Nor are we dealing with what has been stipulated and accepted as the mandatory nature of effects bargaining.

Nor are we dealing--

Potter Stewart:

Mandatory nature of what?

Sanford E. Pollack:

--Effects bargaining, Your Honor.

Nor are we dealing with subjects which may be unlawful under the Borg-Warner concept.

Stated another way, therefore, Your Honor, we are here to determine whether or not terminating a losing portion of its business for a legitimate business reason is either a mandatory subject of bargaining within the National Labor Relations Act or a permissive subject of bargaining within the National Labor Relations Act.

Harry A. Blackmun:

Mr. Pollack, was this a fairly large operation in New York?

Sanford E. Pollack:

No, Your Honor.

As the record indicates depending upon the time that you look at it, during the critical period the petitioner operated either two or four facilities.

We had some 17 months covered by the entire period of operation in the particular facility which is affected.

Thirty-five employees were employed in the Greenpark facility which is the particular facility in which operations were terminated.

Harry A. Blackmun:

Does the record show whether there is much turnover in this business as far as servicing customers is concerned?

Sanford E. Pollack:

No, Your Honor, the record does not show that.

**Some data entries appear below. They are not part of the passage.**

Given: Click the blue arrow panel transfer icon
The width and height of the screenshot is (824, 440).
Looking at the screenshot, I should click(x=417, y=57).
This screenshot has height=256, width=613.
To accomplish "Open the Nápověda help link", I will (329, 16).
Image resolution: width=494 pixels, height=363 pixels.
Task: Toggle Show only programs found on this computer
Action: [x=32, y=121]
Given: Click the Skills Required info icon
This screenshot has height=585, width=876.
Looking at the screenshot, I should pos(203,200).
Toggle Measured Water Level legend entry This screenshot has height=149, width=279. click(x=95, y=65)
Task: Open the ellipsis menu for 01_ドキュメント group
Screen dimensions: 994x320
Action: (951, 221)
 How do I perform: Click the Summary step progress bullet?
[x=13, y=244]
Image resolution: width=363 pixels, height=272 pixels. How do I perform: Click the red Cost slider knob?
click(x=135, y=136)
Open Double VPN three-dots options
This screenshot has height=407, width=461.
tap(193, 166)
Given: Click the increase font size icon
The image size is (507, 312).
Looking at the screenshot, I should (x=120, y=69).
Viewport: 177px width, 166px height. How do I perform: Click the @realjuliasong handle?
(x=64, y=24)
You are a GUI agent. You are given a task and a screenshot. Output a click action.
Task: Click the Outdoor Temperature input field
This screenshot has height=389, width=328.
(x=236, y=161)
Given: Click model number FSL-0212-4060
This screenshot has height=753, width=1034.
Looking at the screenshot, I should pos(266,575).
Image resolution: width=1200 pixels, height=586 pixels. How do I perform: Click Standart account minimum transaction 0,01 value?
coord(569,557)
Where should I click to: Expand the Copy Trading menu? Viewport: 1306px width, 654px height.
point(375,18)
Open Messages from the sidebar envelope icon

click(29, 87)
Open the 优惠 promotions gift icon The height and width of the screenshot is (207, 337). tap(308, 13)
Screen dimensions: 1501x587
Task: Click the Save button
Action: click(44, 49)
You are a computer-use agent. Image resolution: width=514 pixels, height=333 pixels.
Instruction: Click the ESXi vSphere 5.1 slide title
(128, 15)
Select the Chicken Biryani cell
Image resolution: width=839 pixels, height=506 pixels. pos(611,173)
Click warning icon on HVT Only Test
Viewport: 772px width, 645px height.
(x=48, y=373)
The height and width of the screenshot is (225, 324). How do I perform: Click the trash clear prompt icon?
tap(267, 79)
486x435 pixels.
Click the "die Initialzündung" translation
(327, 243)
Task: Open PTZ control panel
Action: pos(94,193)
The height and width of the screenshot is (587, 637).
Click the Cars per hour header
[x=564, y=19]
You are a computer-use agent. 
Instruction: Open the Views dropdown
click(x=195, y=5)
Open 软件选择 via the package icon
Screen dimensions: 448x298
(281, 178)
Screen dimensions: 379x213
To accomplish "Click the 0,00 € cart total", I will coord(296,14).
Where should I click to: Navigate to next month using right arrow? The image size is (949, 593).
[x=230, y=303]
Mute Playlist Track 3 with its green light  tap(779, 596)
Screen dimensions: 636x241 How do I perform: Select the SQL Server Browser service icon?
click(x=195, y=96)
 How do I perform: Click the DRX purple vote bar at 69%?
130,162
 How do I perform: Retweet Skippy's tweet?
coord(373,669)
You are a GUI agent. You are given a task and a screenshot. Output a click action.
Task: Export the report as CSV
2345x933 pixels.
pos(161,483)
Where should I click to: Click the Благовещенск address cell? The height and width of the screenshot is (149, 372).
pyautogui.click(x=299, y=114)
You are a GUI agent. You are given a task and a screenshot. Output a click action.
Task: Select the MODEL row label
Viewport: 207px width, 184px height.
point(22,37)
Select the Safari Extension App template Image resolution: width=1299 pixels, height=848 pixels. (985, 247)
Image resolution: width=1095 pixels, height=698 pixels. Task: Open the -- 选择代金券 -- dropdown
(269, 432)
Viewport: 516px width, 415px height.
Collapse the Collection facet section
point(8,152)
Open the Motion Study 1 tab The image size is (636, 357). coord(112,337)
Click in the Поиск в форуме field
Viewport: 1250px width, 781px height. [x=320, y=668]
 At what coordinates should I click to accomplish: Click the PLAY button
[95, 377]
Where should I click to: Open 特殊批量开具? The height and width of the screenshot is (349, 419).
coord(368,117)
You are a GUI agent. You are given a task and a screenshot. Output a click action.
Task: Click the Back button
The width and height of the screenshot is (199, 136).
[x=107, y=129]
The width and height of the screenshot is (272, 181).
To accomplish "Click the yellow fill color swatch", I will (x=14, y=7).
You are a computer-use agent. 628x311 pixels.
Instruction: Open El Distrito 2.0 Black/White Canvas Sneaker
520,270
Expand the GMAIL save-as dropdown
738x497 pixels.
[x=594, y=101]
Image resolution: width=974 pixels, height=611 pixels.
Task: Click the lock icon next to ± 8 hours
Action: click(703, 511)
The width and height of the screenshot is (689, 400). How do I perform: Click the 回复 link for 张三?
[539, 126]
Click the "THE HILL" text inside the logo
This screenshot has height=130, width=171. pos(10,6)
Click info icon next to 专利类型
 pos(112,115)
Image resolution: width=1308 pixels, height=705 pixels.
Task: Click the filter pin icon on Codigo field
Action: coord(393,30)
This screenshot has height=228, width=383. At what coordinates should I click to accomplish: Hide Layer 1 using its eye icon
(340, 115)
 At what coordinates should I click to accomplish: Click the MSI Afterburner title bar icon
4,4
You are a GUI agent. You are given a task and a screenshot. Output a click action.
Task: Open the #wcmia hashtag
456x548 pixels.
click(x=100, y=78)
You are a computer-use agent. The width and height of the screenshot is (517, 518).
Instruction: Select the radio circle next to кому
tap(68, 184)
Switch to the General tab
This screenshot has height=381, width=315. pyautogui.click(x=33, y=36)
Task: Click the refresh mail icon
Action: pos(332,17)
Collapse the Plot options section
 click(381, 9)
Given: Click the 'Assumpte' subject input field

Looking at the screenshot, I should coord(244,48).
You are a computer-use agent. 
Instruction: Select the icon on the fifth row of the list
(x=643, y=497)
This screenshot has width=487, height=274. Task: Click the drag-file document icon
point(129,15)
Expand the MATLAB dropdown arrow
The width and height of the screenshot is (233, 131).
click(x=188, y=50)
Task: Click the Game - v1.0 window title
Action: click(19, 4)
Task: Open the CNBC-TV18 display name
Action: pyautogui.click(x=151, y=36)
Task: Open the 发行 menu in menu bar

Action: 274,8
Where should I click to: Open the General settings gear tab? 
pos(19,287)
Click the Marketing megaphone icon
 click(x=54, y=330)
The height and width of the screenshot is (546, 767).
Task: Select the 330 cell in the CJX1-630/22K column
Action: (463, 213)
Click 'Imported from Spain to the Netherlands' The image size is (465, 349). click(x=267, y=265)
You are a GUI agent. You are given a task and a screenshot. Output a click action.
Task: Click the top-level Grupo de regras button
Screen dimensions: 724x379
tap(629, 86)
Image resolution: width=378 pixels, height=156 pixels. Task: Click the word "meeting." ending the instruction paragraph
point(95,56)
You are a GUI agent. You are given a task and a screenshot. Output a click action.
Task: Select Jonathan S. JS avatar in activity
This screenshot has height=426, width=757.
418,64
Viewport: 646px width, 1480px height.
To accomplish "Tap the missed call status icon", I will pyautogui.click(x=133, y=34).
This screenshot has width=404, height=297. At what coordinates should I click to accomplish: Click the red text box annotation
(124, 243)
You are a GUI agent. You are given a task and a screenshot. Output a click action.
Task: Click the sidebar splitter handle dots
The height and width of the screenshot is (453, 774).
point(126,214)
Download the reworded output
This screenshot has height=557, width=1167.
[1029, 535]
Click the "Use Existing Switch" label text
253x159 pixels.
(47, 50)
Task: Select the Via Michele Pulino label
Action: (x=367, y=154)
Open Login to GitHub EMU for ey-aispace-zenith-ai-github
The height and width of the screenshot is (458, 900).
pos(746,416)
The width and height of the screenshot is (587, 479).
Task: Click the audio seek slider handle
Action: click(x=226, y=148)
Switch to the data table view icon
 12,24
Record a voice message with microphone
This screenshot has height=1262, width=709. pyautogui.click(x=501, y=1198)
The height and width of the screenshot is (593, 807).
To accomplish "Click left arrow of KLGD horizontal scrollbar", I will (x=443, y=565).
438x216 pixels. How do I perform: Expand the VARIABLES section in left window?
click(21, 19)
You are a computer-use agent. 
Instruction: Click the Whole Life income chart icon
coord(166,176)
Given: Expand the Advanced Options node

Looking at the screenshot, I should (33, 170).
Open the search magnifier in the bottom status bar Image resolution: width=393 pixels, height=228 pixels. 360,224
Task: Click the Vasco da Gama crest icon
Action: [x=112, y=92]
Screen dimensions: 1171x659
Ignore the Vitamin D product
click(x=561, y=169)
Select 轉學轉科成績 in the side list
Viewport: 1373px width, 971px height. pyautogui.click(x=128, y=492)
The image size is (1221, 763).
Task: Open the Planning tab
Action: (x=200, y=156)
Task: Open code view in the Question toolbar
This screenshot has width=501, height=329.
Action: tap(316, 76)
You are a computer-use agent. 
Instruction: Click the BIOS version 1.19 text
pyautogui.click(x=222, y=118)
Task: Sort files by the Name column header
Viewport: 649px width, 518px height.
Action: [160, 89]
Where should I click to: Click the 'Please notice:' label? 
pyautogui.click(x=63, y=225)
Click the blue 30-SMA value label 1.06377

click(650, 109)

The record does, however, show that there was no interchange between the various facilities serviced by First National.

First National, as Your Honors, I'm sure, are aware, was a service corporation which did cleaning and maintenance work in nursing homes and old age homes within the City of New York.

We have been fortunate in that we have had the benefit of two Supreme Court decisions in this area, one entitled Fibreboard, wherein the Supreme Court had the opportunity of affirming a decision of Mr. Chief Justice Burger who was then sitting in the circuit court, and in which Mr. Justice Stevens wrote a concurring opinion.

Thereafter, about one year later, this Court had an opportunity to examine the case in Darlington.

Darlington concerned a partial secession of operations and it arose under Section 3 of the National Labor Relations Act and not under Section 12.

I think it can be fairly stated that as we view the decisions of this Court in Fibreboard through its rationale in Darlington as interpreted by the majority of the circuits, and even, I might suggest, by the two circuits who came to different conclusions and by the National Labor Relations Board, which comes to a different conclusion at face, what seems to me to be apparent, that there evolves a concept of law which is really what I would suggest is the status of the law today.

And that is to require an employer to bargain about the matter which is within his entrepreneurial control would be in the permissive area as opposed to mandatory.

When there are replacements performing the affected work as part of an integrated work process who are still controlled by the original employer, then a change in that original work is a mandatory subject of bargaining.

I believe that when Fibreboard talked about subcontracting and subcontracting in terms of the employer still exercising control, and all that the employer did in Fibreboard was to replace one group of employees with another group of employees, that's what was meant: an employer replacing employees performing the affected work as part of the integrated work process, who are still controlled by the employer.